Building custom apps on top of SAS Viya, Part Three: Choosing an OAuth flow

September 14, 2020

This post was kindly contributed by SAS Users - go there to comment and to read the full post.

This is the third installment of a series focused on discussing the secure integration of custom applications into your SAS Viya platform. I began the series with an example of how a recent customer achieved value-add on top of their existing investments by building a custom app for their employees and embedding repeatable analytics from SAS Viya into it. Then in the second part, I outlined the security frameworks and main integration points used to accomplish that.

Key takeaways from the previous post

As a quick recap, in the last post I covered how to integrate custom-written applications with the SAS Viya platform using scoped access tokens from SAS Logon Manager. I outlined the returned access tokens need to be included with the REST calls those custom apps make to SAS Viya endpoints and resources. The access tokens contain the necessary information SAS Viya will use to make authorization decisions for every call your app makes. Administrators of your SAS Viya environment have complete control over the rules that determine the outcome of those decisions. I also introduced the primary decision you need to make before you begin integrating your custom app into your SAS Viya environment: whether those access tokens will be scoped in the context of your application (general-scoped) or in the context of each logged-in user of your application (user-scoped).

Now let’s go a bit deeper into the authorization flows for both scenarios. TL;DR at the bottom.

Quick disclaimer: The rest of this post assumes you are familiar with the SAS Administration concepts of Custom Groups, granting access to SAS Content, and creating authorization rules. If those topics are unfamiliar to you and you will be implementing this custom application registration, please take a look at the resources linked inline.

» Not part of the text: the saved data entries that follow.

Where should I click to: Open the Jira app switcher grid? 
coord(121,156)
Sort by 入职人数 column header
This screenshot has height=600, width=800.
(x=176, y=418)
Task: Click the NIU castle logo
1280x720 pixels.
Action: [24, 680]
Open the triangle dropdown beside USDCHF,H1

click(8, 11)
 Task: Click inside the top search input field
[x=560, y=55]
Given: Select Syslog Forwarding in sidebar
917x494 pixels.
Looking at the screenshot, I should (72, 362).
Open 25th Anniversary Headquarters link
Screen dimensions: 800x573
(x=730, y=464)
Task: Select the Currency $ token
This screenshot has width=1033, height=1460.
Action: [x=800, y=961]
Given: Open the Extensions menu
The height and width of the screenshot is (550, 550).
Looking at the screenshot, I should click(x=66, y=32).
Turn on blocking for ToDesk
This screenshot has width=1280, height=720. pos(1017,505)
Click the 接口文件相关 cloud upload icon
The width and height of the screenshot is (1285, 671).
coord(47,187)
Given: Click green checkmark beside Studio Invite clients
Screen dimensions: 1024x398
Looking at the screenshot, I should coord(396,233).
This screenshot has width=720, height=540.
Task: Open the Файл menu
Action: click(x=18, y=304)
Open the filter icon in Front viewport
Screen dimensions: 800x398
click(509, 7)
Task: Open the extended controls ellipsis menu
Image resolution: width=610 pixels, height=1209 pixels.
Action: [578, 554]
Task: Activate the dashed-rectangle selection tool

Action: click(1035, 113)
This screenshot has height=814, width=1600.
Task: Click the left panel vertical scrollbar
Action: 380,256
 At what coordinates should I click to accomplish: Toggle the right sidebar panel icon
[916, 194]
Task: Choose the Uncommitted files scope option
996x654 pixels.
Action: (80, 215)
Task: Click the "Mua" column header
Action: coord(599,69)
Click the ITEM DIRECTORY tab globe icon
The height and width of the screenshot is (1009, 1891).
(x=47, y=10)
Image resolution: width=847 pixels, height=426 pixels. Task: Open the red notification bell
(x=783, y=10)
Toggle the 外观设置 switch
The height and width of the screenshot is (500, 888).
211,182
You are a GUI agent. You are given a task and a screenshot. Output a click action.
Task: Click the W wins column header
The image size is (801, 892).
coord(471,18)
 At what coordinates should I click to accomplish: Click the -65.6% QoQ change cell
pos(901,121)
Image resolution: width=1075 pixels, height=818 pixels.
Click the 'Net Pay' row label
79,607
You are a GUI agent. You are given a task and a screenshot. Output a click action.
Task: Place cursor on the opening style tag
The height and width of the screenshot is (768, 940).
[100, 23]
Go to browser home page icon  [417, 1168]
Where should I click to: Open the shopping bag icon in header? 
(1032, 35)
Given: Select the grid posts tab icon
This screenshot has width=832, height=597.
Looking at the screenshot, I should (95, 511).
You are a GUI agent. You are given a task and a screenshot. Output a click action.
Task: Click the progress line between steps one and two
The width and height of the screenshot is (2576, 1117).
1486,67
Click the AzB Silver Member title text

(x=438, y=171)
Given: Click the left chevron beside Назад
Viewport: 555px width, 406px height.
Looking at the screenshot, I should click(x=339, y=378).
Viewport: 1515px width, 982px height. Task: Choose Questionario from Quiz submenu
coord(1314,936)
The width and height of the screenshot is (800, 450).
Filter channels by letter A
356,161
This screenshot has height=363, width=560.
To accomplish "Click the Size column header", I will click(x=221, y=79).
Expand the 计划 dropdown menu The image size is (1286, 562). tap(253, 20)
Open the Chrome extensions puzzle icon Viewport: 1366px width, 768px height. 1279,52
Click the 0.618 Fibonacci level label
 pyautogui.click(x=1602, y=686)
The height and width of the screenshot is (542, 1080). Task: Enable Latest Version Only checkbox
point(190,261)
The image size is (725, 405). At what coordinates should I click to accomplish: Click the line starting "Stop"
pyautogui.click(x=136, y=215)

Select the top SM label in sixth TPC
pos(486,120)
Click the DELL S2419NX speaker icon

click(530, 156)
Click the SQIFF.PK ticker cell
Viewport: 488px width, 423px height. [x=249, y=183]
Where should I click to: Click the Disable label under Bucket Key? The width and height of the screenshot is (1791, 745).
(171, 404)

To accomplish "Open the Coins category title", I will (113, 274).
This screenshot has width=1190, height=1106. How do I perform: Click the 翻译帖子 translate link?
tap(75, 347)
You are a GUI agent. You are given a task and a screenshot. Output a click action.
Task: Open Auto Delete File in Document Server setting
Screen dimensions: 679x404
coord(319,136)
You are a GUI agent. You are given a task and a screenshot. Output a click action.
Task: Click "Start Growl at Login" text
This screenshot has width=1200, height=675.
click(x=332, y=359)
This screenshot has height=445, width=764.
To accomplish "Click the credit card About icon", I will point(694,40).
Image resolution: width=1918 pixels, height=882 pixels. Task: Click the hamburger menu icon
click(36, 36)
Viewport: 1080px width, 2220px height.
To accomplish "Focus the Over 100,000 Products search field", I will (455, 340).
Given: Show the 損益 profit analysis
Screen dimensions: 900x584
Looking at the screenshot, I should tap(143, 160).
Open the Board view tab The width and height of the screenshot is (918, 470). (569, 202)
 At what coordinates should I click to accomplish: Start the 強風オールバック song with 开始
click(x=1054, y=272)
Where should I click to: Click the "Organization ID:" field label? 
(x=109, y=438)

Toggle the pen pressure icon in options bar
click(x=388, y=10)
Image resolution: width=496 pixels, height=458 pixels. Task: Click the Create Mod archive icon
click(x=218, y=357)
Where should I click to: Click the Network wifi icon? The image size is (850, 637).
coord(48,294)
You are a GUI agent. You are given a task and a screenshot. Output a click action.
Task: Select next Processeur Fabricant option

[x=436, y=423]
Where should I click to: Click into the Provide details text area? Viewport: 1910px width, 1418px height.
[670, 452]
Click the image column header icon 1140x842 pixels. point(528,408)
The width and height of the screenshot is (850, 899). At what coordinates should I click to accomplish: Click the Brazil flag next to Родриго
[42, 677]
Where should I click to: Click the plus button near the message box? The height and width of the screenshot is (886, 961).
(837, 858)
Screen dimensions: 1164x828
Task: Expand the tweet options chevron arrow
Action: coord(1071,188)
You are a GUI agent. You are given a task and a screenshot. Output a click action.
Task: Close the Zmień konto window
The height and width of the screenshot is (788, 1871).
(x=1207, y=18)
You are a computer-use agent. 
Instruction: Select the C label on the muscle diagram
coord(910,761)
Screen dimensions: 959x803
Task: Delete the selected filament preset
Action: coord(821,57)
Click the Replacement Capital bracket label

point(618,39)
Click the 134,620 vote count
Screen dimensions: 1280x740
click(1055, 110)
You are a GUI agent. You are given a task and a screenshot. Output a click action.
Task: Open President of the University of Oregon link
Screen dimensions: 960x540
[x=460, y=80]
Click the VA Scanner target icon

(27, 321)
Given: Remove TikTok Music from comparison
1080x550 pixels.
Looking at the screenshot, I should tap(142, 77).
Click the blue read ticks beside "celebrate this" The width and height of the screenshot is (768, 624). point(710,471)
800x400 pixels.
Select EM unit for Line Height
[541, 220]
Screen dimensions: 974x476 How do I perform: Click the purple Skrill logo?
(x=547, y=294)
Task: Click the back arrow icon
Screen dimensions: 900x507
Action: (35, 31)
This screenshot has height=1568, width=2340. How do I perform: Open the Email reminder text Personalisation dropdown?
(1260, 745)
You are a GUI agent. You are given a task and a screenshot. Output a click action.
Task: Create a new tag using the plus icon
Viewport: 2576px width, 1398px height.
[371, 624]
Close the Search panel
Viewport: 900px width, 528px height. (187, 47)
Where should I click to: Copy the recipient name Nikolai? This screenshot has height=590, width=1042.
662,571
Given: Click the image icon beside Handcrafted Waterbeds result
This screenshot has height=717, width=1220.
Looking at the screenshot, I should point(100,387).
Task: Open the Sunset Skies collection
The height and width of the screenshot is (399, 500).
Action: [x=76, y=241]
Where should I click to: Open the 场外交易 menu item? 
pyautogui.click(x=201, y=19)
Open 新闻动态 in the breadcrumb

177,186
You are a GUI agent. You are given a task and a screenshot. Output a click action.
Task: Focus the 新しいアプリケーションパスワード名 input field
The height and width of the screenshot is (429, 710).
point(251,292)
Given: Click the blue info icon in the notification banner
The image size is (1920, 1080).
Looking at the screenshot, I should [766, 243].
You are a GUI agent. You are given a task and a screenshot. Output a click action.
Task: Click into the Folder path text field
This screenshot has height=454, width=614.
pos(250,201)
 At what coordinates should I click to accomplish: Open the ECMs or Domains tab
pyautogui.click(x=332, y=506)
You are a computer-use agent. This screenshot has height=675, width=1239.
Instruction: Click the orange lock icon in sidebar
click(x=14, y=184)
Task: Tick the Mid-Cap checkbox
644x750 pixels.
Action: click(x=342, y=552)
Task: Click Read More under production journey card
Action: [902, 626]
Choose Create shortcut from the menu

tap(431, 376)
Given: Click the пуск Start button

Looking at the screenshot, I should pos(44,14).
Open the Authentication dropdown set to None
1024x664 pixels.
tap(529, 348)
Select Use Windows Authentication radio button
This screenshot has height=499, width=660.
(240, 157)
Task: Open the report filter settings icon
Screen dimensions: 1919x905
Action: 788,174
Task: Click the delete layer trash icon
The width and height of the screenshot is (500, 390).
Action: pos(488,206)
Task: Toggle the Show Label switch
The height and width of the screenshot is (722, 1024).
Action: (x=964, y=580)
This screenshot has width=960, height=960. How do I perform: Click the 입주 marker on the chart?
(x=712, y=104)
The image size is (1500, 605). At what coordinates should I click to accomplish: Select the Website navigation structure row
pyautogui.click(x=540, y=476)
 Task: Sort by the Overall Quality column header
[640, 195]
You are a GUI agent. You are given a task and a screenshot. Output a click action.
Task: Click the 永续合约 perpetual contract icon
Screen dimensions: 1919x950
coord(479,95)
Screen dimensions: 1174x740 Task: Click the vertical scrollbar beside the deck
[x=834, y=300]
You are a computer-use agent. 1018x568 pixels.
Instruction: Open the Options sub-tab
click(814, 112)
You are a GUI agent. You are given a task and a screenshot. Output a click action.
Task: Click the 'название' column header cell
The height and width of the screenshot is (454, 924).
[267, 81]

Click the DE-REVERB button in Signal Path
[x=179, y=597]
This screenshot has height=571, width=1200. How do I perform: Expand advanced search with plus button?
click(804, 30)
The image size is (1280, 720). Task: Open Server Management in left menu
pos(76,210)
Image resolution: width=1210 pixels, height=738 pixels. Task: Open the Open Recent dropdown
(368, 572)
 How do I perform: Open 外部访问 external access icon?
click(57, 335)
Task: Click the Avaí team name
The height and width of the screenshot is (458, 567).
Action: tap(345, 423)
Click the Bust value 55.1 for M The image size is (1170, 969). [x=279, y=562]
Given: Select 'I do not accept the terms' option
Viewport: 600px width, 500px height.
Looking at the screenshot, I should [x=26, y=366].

General-scoped access tokens

First, when I say “general-scoped access” here, I mean cases where you don’t want end users to have to log in (directly to SAS Viya, at least). You don’t want the tokens returned by SAS Logon to your custom applications generating authorization decisions based on the individual using your application. In these cases, however, you do still want control over the endpoints/resources your app calls and which CRUD operations it performs on them. Any situation where you’d like to expose some content you’ve created in SAS Viya to a large scale of users, particularly those that wouldn’t have valid login credentials to your SAS Viya environment, fall in this category. There are two main “flows” available to make this happen. Here, “flow” is a term used to describe the process for accessing a protected resource within the OAuth framework.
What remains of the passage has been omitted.